My other brother, Jean, after his return from Transnistria, graduated from the Jewish High School in Suceava. After his matriculation, he studied at the Polytechnicom in Bucharest and was awarded the diploma as a mining engineer. In Romania, he worked in this profession and advanced to the position of chief engineer in government oil exploration and water source exploration companies until he signed up for Aliyah to Israel when he was demoted and transferred to work as a simple laborer.

In 1960, he emigrated to Israel with his family and began working for Mekorot, advanced there to the position of chief engineer, and contributed greatly to the excavation of water wells from Metula down to the Negev. His successes and diligence gave him the nickname “The Man with the Golden Hands.” He was invited and collaborated with geological excavation institutions from Europe and America.

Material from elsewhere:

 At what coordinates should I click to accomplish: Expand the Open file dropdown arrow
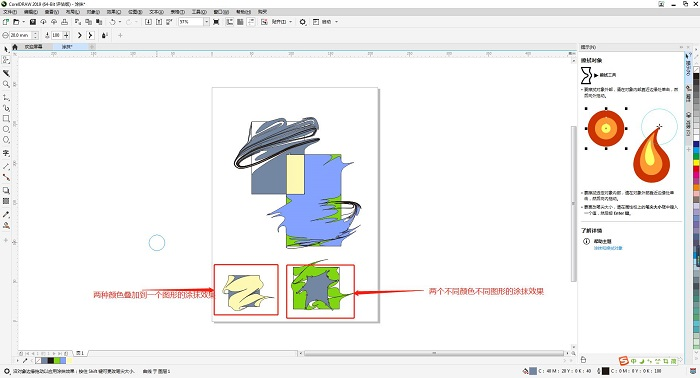click(23, 21)
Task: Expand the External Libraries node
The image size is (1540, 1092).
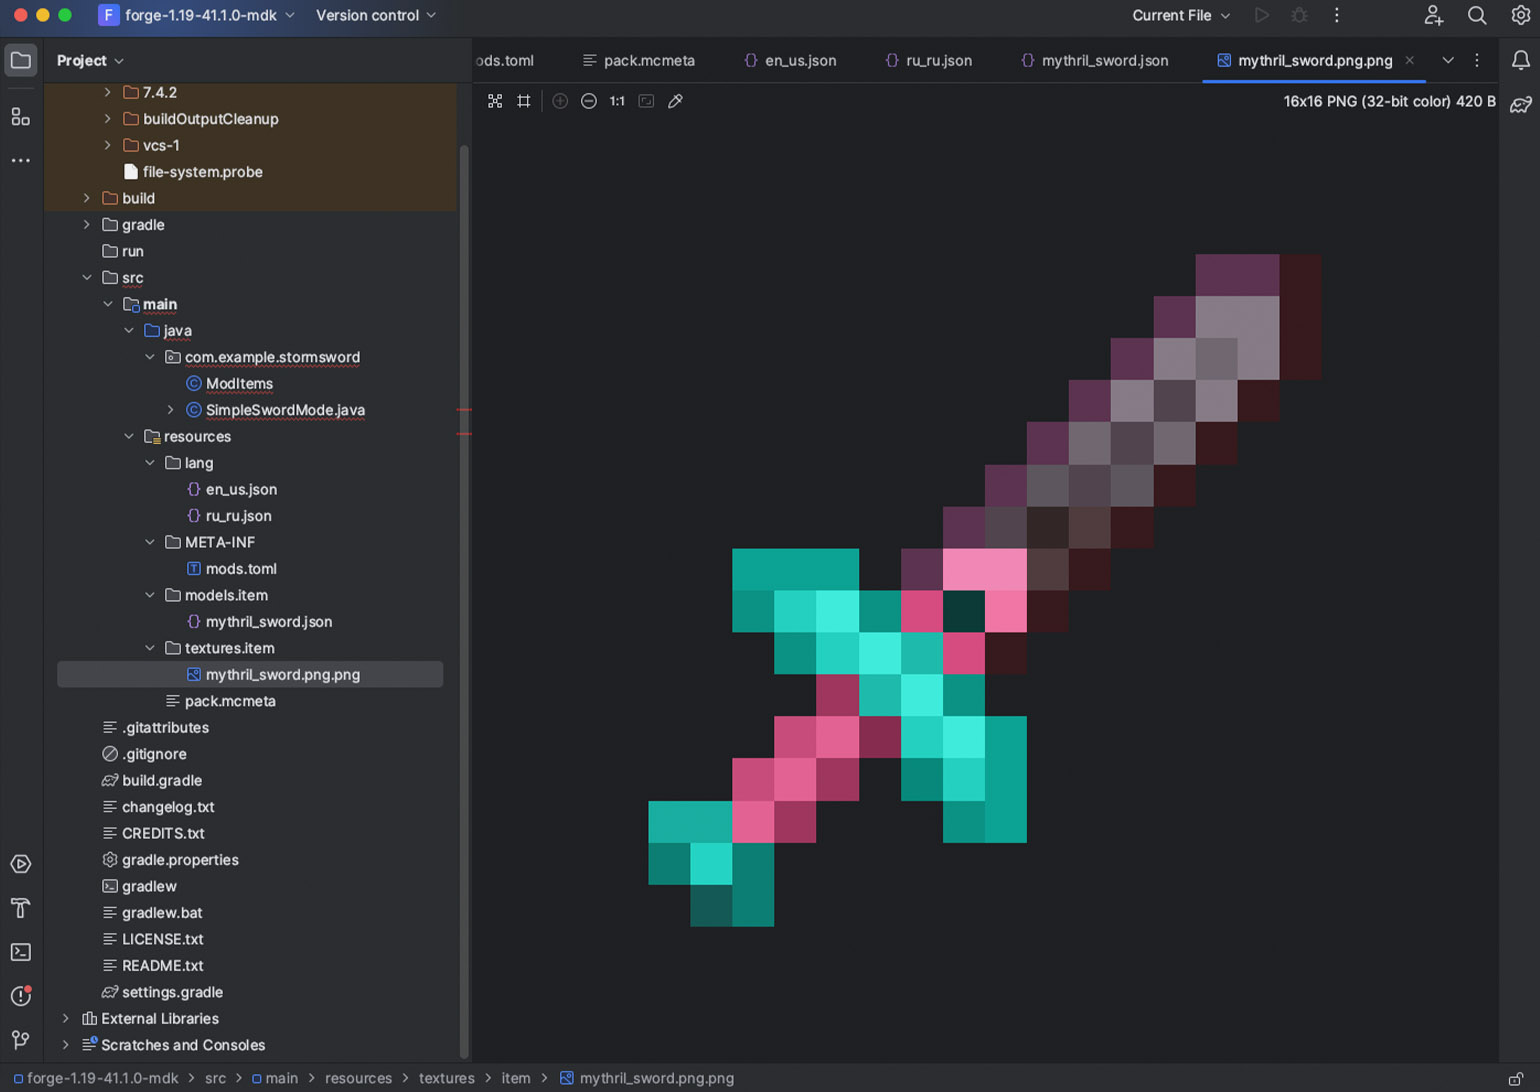Action: point(66,1019)
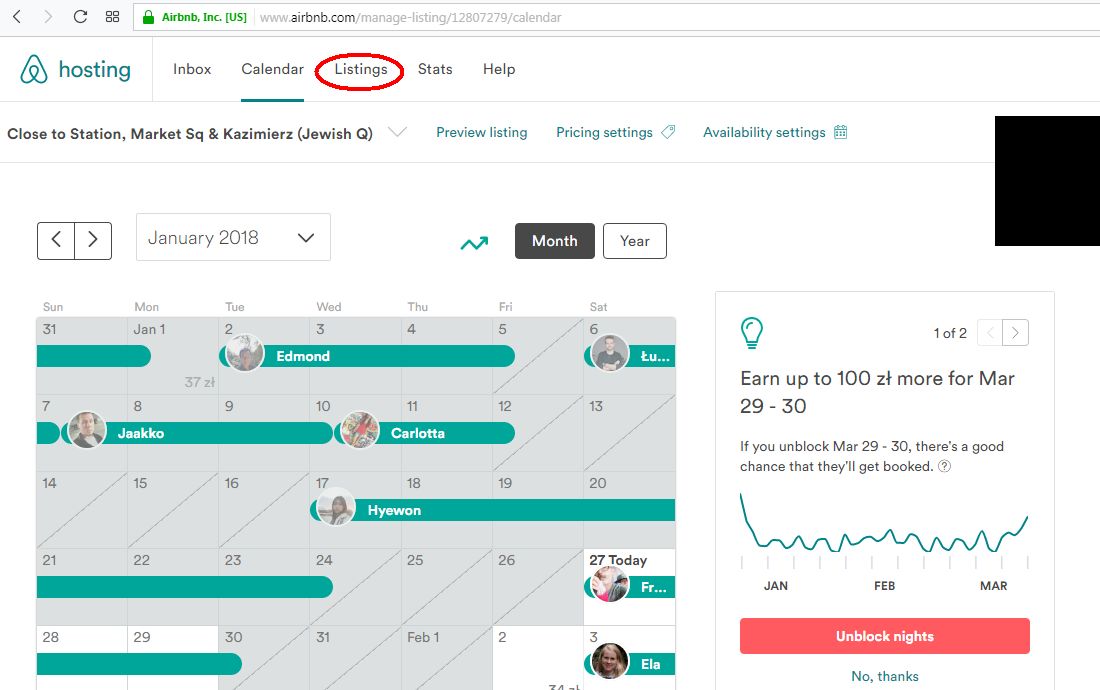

I personally, after the matriculation exams in Suceava, I graduated from the Faculty of Law in Bucharest and in 1949 I married attorney Puyo Kahana. In Bucharest, I was appointed as a judge to a municipal court and was later promoted to the Regional Attorney General's Office.

The Aliyah of my family (brothers and sisters) to Israel disqualified me in the eyes of the authorities to high office. I was transferred to other positions in the Ministry of Justice and the notary in the capital, Bucharest. At the same time as my work, I was an assistant in the Criminal Law Department of the Ministry of Justice's Law School. After a tender, I received an appointment as a research fellow in the Department of Law Research at the Romanian Academy, where I passed tests for my Doctor of Law degree. Thanks to an international scholarship, I attended lectures at the Academy of International Law in The Hague from 1969 to 1974. I published various legal papers and participated in the publication of a legal guide for new lawyers. In 1975, I received approval as a representing lawyer (עו”ד מייצג) at the Bucharest Bar Association.

Since 1997, I have lived with my husband in Haifa.